Cleveland Indians, Not The Browns, Are Deserving Of Your Attention

The Cleveland Indians hardly get noticed in the local media, while the Cleveland Browns get most of the attention even when they’re not in the season. That shouldn’t be the case with the Tribe poised to contend.

It’s a tough time to be a Browns fan. All of our own free agents? Gone. Starting quarterback? Too drunk to know he got released. Starting middle linebacker? Cut to devote to a full fledged youth movement. It’s not a good time for the Orange and Brown. Is there a light at the end of the tunnel that isn’t a train? There is, in fact, and it’s being driven by Chief Wahoo.

It’s OK to be frustrated with the Browns, but the Indians give Clevelanders plenty to be happy about. For the most part, the Tribe is the best sports team in the city right now. The Browns, as we all know, are a mess and looking likely to pick in the top three again. The Cavs are in first place, but they also fired their head coach and have a new piece of drama every week. The Tribe? Picked to win the division, darlings of the Vegas sports books, and plenty of young talent to generate buzz across the league.

Michael Brantley is playing a minor league rehab game on Thursday, showing signs that the outfielder is one step closer to being a fully healthy All-Star. Francisco Lindor is poised to take the next step and become the best shortstop the Indians have seen since Omar Vizquel. Either Corey Kluber, Carlos Carrasco, or even Danny Salazar look like they could win a Cy Young Award. Terry Francona is still Terry Francona, red scooter and giant tub of bubble gum included.
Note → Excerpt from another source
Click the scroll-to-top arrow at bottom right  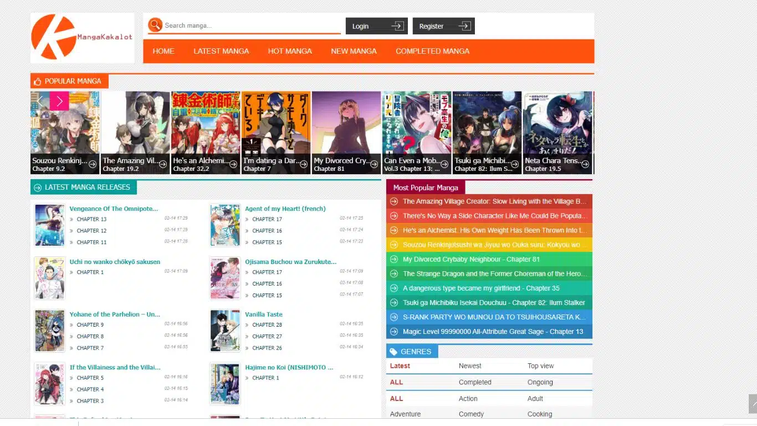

Don’t like the Dolans because they don’t spend? At least they aren’t being investigated by the FBI. Think they’re cheap? Well, they’ve paid for two years of stadium renovations out of their own pocket. If you haven’t been to a game to see the new set up at Progressive Field, you’re really missing out.

Think it’s too expensive to go to an Indians game? While Browns fans gleefully pony up around $60-$70 dollars for something posing as professional football, you can attend an Indians game for as little as $13 to hang out in right field. Heck, they’ll even throw in your first beer!
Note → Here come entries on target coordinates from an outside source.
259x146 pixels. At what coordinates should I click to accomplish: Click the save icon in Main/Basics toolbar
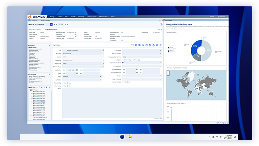(x=136, y=45)
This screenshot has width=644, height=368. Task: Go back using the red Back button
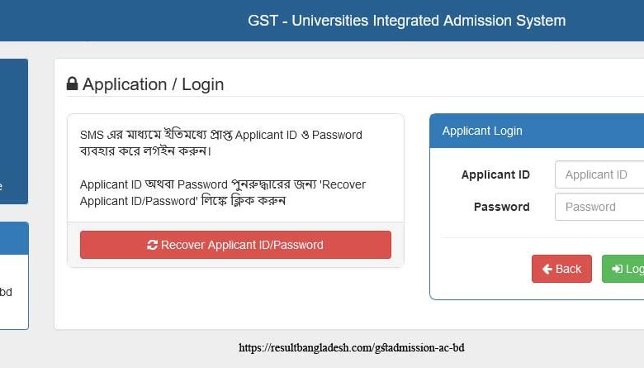(x=561, y=269)
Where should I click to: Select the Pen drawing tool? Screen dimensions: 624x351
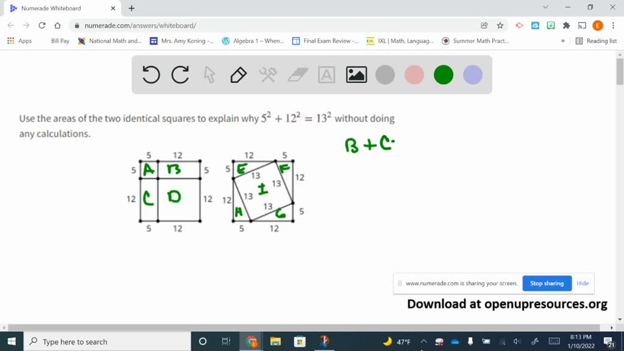point(238,74)
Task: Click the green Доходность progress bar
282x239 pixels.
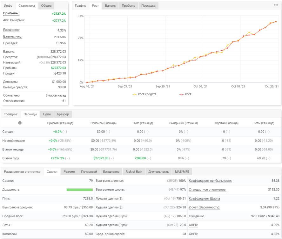Action: tap(79, 190)
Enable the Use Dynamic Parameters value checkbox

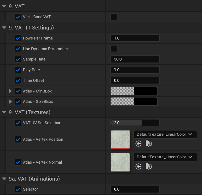(114, 49)
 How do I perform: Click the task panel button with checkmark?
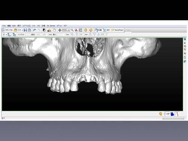[x=7, y=30]
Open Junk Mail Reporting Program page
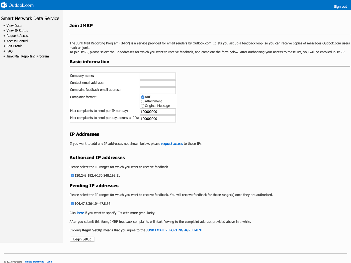 (28, 56)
Don’t want to pay for parking? Muni lot too much of a hassle to try street lot parking for the Indians? $5 gets you a round trip ticket on the RTA. It’s a short walk from Tower City to the ballpark and worth every penny.

Ballpark food is boring? Fathead’s, Barrio, Melt, and many other local favorites have set up shop in Progressive Field. So, for that home game where you can’t get a Fat Italian from Fathead’s off your mind, the Indians have you covered.

Still can’t make it to a game? The Indians have the best radio broadcaster in the country in Tom Hamilton. He’s a cult hero in Cleveland on the same level as the Ghoulardi and is infinitely better than Austin Carr in every single aspect. Sportstime Ohio does a great job on television as well, with Matt Underwood being equally as impressive on the screen as Hamilton is on the airwaves. Really, anything is better than a Browns game called by Ian Eagle.

With two and half weeks left before Opening Day, why spend your time being frustrated by the Browns, a team that is so bad, there’s entire clothing lines devoted to their comedy of errors. There’s even an adult coloring book to help you explain to your children why Sundays in the Fall are the worst days of the year. Why not cheer for a contender? Why not cheer for a team that has played roughly .500 ball the last few seasons? If the Browns went 8-8, we’d all contemplate throwing a parade.

Move on from the Browns, please, if only for your own good. Trust me, you’ll feel better in blue and red than orange and brown.